Au cours de la guerre civile espagnole (1936-1939), alors que les troupes du général Franco avançaient vers la Catalogne, plus de 450 000 républicains espagnols ont été contraints de fuir et de traverser la frontière vers la France. Avant cela, le gouvernement d’Édouard Daladier a approuvé un décret-loi permettant l’internement des “étrangers indésirables” sous surveillance permanente. Cette mesure a justifié la construction de camps de concentration dans lesquels les réfugiés espagnols, puis toute personne considérée par les autorités comme dangereuse pour la défense nationale ou la sécurité publique, allaient être emprisonnées.
Le camp militaire Camp Joffre de Rivesaltes, ouvert en 1938, a été adapté pour servir de camp d’internement avec la construction de 150 grandes baraques dans une zone de 600 hectares. Les premiers prisonniers sont arrivés à la mi-janvier 1941. À la fin du mois de mai, 6 500 personnes de 16 nationalités différentes (environ la moitié d’entre elles étaient des Espagnols, un tiers étaient des Juifs étrangers) étaient emprisonnées dans des conditions de vie inhumaines. La “Solution finale” mise en œuvre par l’Allemagne nazie a forcé une partie du camp à devenir un “Centre interrégional pour la réunification des Israélites” en août 1942. Rivesaltes est alors devenu le principal centre de la Zone libre pour la réunification, la classification, la sélection et la déportation des Juifs arrêtés dans le sud de la France. Selon les estimations, environ 2 313 personnes ont été envoyées à Auschwitz après un séjour à Drancy. La guerre en Algérie a marqué la deuxième phase de Rivesaltes en tant qu’institution pénale et centre d’internement. Entre octobre 1962 et la fin de 1964, jusqu’à 20 000 “Harkis” (Algériens qui ont combattu du côté français) ont été emprisonnés à Rivesaltes, généralement pour une courte période, même si certaines familles ne sont pas sorties du camp avant 1977. Un centre de rétention administrative pour les migrants irréguliers a été mis en place dans le camp entre 1986 et 2007. C’est considéré comme le dernier épisode de ces 70 années de répression, d’enfermement et de déplacement forcé.

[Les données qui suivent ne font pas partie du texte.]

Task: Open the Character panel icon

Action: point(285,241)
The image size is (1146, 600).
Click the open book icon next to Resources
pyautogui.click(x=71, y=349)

En 1997, les demandes en faveur de la transformation du camp en un espace mémoriel ont augmenté, en particulier après que le collectif citoyen “À la mémoire vivante du camp de Rivesaltes” ait déposé une demande officielle demandant la préservation du camp. Trois ans plus tard, le Conseil général des Pyrénées-Orientales a acheté au gouvernement français une partie du terrain militaire où se trouvait autrefois le groupe de baraques, afin de créer le Mémorial du Camp de Rivesaltes. Depuis lors, le projet est soutenu essentiellement par les institutions régionales et départementales, et a entamé une longue période de développement visant à ouvrir en 2015 un centre de référence sur l’histoire des internements en France.
En ce qui concerne le camp de Rivesaltes, le processus d’obtention du statut de patrimoine a été, et est toujours, un cas précieux d’analyse, car il rassemble bon nombre des principaux débats et défis qui affectent actuellement la question de la valorisation du patrimoine. L’un des défis concerne le processus de construction d’un récit dans lequel la pluralité des mémoires converge en un seul espace. En commençant par la guerre civile espagnole et en finissant par la situation actuelle des immigrés illégaux, chacun des épisodes devrait être inclus dans un discours commun sur l’histoire des internements en France. Ce discours devra être capable de combiner les contributions de chaque mémoire du point de vue éthique, tout en évitant à la fois la hiérarchisation et la dissolution dans un discours homogénéisant. Les leçons tirées de Rivesaltes seront une contribution importante aux actions futures concernant ce patrimoine complexe du passé récent.
Note: This article was originally written in French. The content may have been adapted for clarity in English.